The Patient-Held Active Record of Medication Status (PHARMS) study: a mixed-methods feasibility analysis.

BACKGROUND

Medication errors frequently occur as patients transition between hospital and the community, and may result in patient harm. Novel methods are required to address this issue.

AIM

To assess the feasibility of introducing an electronic patient-held active record of medication status device (PHARMS) at the primary-secondary care interface at the time of hospital discharge.

DESIGN AND SETTING

A mixed-methods study (non-randomised controlled intervention, and a process evaluation of qualitative interviews and non-participant observation) among patients >60 years in an urban hospital and general practices in Cork, Ireland.

METHOD

The number and clinical significance of errors were compared between discharge prescriptions of the intervention (issued with a PHARMS device) and control (usual care, handwritten discharge prescription) groups.
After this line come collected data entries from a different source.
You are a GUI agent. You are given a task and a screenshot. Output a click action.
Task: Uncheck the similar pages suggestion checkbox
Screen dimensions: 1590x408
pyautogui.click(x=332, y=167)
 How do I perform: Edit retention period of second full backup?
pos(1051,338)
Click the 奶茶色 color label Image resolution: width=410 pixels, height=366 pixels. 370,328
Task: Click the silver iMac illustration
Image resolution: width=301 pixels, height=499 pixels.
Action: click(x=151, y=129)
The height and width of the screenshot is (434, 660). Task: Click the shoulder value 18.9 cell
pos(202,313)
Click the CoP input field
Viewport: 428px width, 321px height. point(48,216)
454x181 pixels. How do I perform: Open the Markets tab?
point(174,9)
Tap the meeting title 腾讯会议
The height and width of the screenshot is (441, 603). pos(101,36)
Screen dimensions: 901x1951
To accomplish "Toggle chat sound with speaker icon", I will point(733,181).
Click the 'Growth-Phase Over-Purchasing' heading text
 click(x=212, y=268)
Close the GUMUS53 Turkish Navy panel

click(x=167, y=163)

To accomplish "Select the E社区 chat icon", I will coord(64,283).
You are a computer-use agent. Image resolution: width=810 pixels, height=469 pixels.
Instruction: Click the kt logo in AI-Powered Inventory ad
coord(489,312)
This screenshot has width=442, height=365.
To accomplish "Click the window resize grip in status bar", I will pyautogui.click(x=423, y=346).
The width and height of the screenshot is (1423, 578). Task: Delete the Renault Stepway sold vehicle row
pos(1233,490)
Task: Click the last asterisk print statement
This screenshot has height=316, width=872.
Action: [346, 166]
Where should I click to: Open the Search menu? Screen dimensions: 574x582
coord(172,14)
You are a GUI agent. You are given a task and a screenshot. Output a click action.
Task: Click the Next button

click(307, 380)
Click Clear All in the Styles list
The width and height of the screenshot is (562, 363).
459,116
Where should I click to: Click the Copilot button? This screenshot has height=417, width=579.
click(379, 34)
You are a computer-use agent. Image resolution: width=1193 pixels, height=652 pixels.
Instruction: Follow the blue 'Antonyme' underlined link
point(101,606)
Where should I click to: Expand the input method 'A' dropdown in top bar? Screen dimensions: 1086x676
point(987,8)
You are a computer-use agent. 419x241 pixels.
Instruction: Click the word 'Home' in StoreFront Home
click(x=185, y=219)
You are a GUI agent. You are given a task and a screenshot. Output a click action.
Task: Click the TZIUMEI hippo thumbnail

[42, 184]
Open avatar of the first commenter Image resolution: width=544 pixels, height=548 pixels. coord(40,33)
Semi-structured interviews were conducted with patients, junior doctors, GPs, and IT professionals, in addition to direct observation of the implementation process.

RESULTS

In all, 102 patients were included in the final analysis (intervention = 41, control = 61). Total error number was lower in the intervention group (median 1, interquartile range [IQR] 0-3) than in the control group (median 8, IQR (4-13.5, <0.001), with the clinical significance score in the intervention group also being lower than the control group (median 2, IQR 0-4 versus median 11, IQR 5-20, <0.001). The PHARMS device was found to be technically implementable using existing information technology infrastructure, and acceptable to all key stakeholders.

CONCLUSION

The results suggest that using PHARMS devices within existing systems in general practice and hospitals is feasible and acceptable to both patients and doctors, and may reduce medication error.